One problem here is that MySQL can't (yet) use indexes on columns efficiently if they are declared differently. In this context, VARCHAR and CHAR are the same unless they are declared as different lengths. Because tt.ActualPC is declared as CHAR(10) and et.EMPLOYID is declared as CHAR(15), there is a length mismatch.
To fix this disparity between column lengths, use ALTER TABLE to lengthen ActualPC from 10 characters to 15 characters:
mysql> ALTER TABLE tt MODIFY ActualPC VARCHAR(15);
Now tt.ActualPC and et.EMPLOYID are both VARCHAR(15). Executing the EXPLAIN statement again produces this result:
table type possible_keys key key_len ref rows Extra tt ALL AssignedPC,ClientID,ActualPC NULL NULL NULL 3872 Using where do ALL PRIMARY NULL NULL NULL 2135 range checked for each record (key map: 1) et_1 ALL PRIMARY NULL NULL NULL 74 range checked for each record (key map: 1) et eq_ref PRIMARY PRIMARY 15 tt.ActualPC 1
This is not perfect, but is much better (the product of the rows values is now less by a factor of 74).

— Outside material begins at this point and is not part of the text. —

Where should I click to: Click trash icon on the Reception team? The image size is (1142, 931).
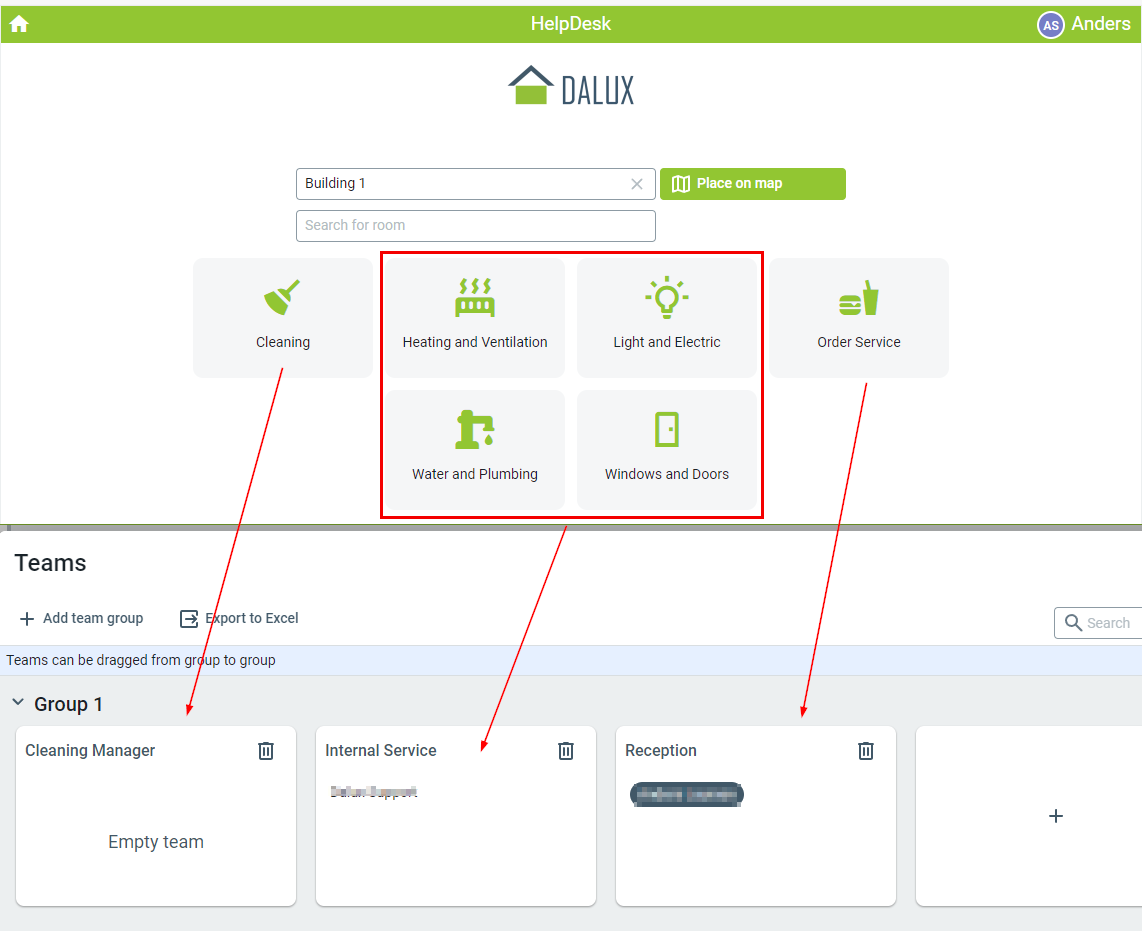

This version is executed in a couple of seconds.
A second alteration can be made to eliminate the column length mismatches for the tt.AssignedPC = et_1.EMPLOYID and tt.ClientID = do.CUSTNMBR comparisons:
mysql> ALTER TABLE tt MODIFY AssignedPC VARCHAR(15), -> MODIFY ClientID VARCHAR(15);
Now EXPLAIN produces the output shown here:
table type possible_keys key key_len ref rows Extra et ALL PRIMARY NULL NULL NULL 74 tt ref AssignedPC, ActualPC 15 et.EMPLOYID 52 Using where ClientID, ActualPC et_1 eq_ref PRIMARY PRIMARY 15 tt.AssignedPC 1 do eq_ref PRIMARY PRIMARY 15 tt.ClientID 1
This is almost as good as it can get.
The remaining problem is that, by default, MySQL assumes that values in the tt.ActualPC column are evenly distributed, and that isn't the case for the tt table. Fortunately, it is easy to tell MySQL about this:
shell> myisamchk --analyze PATH_TO_MYSQL_DATABASE/tt shell> mysqladmin refresh
Now the join is perfect, and EXPLAIN produces this result:
table type possible_keys key key_len ref rows Extra tt ALL AssignedPC NULL NULL NULL 3872 Using where ClientID, ActualPC et eq_ref PRIMARY PRIMARY 15 tt.ActualPC 1 et_1 eq_ref PRIMARY PRIMARY 15 tt.AssignedPC 1 do eq_ref PRIMARY PRIMARY 15 tt.ClientID 1
Note that the rows column in the output from EXPLAIN is an educated guess from the MySQL join optimizer. To optimize a query, you should check if the numbers are even close to the truth. If not, you may get better performance by using STRAIGHT_JOIN in your SELECT statement and trying to list the tables in a different order in the FROM clause.